Well lets give the man his full name; for a start we are talking about Prince Georg Johan Tchegodaieff singer, guitarist, artist, composer, songwriter, inventor of the Nickelodeon and all round renaissance man. Most importantly for the purposes of this blog he was the leader of ‘officially in the Top 40 of the most popular artists of all time’* band… Sailor.
The son of a Russian prince and a Finnish/Norwegian sculptress Kajanus was raised in Norway, Paris and Canada before journeying around Europe and the Middle East at the end of the 60’s. It seemed unlikely he was destined for a career in the civil service. The young Kajanus was the product of a highly bohemian upbringing. The first outpouring of this was the folk/prog/rock group Eclection. The only British member of the band was drummer Gerry Conway later to play with the likes of Cat Stevens before washing up as the long term drummer for Fairport Convention. The other band member of significance was Trevor Lucas, at this point a bass player but later to become a Fairport member and husband of Sandy Denny.
Eclection were pretty good, largely due to the interaction of Kajanus and fellow singer Kerrilee Male which gave them a very nice west coast feel rather like the sort of thing that Fairport were peddling at the time
The ever ambitious Kajanus was soon off in search of new opportunities and wrote Flying Machine for Cliff Richard, no I haven’t heard of it either because it wasn’t a big hit but it exists, here it is.

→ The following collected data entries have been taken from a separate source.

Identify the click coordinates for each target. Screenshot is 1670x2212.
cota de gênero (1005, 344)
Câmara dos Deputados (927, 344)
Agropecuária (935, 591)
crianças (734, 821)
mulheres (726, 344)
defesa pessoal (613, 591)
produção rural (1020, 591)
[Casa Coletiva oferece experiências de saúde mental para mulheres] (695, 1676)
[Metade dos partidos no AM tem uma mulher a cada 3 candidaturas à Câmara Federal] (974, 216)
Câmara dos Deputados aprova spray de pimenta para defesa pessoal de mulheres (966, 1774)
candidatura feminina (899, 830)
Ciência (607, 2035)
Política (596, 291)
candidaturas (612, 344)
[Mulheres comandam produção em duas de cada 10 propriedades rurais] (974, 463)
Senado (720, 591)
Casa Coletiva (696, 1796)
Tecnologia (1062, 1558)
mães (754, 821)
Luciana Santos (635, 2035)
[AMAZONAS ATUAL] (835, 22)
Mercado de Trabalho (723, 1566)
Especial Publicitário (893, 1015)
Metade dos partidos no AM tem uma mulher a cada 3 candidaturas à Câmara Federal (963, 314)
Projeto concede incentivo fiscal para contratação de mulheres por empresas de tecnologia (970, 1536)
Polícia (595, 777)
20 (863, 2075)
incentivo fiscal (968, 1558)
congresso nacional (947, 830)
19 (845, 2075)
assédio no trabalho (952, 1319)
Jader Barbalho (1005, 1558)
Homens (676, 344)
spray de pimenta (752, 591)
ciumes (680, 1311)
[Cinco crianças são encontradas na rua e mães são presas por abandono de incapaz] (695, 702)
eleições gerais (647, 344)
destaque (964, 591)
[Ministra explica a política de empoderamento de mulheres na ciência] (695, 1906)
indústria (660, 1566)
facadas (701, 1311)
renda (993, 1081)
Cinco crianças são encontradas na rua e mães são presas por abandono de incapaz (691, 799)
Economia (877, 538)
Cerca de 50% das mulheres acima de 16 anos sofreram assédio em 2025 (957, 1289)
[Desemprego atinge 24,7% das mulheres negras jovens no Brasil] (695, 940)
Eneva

By this time Kajanus had met up with Phil Pickett who has had a similarly eclectic upbringing and had been encouraged to follow music by no less than Duke Ellington. After a tentative album as a duo they recruited keyboard player Henry Marsh and drummer Grant Serpell to form Sailor.
It was Kajanus who had the idea for the band to have a concept based on his days in Paris. So we are talking about sailors on leave rather than splicing the mainbrace. Confusingly however their first single was the vaguely environmental Traffic Jam.
After a shaky start (Albeit a good single) the band hit its stride, songs about girls, drinking, shore leave and..well that’s about it really.
Sailor could be a bit irritating but they were unique. The aforementioned Nickelodeon (apparently actually six instruments) made of plinky plonky pianos and a farty synthesiser bass formed a good focal centrepiece to their live shows. Serpell played the drums as if the last 30 years hadn’t existed and Kajanus plucked a twelve string guitar just as he had with Eclection. All of them sang, rather well.
There was nothing transatlantic about the music it had a very European flavour and naturally was very popular in Europe especially, as we have already discovered, in Germany.
Their big hit, #2 in Britain was the catchy and slightly irritating Glass of Champagne. The pleasure Henry Marsh derives from hitting that bass drum is always worth the price of admission though!
Perhaps realising there was a limit to the number of songs he could write about Sailors Kajanus split the band in 1978. As he approached the 80’s he became involved in electronic music with DATA and then soundtrack music.
The original band reformed in 1989 and this time set their sights more firmly on Europop, the sort of music designed to be played round swimming pools. Luckily it didn’t last too long
To date Kajanus has been working on ‘Sailor The Musical’ where he can explore his original concept possibly in the format it deserves, but it seems a long time coming.
Of course by now you could guess what happened to the band Sailor. Pickett and Marsh continued with a variety of sidemen which as soon as it was legal would include Marsh’s sons. Somehow I cant help but feel that recruiting your own children to keep your rock and roll dreams alive should be some sort of human rights violation but that’s just me, most of Germany would probably disagree.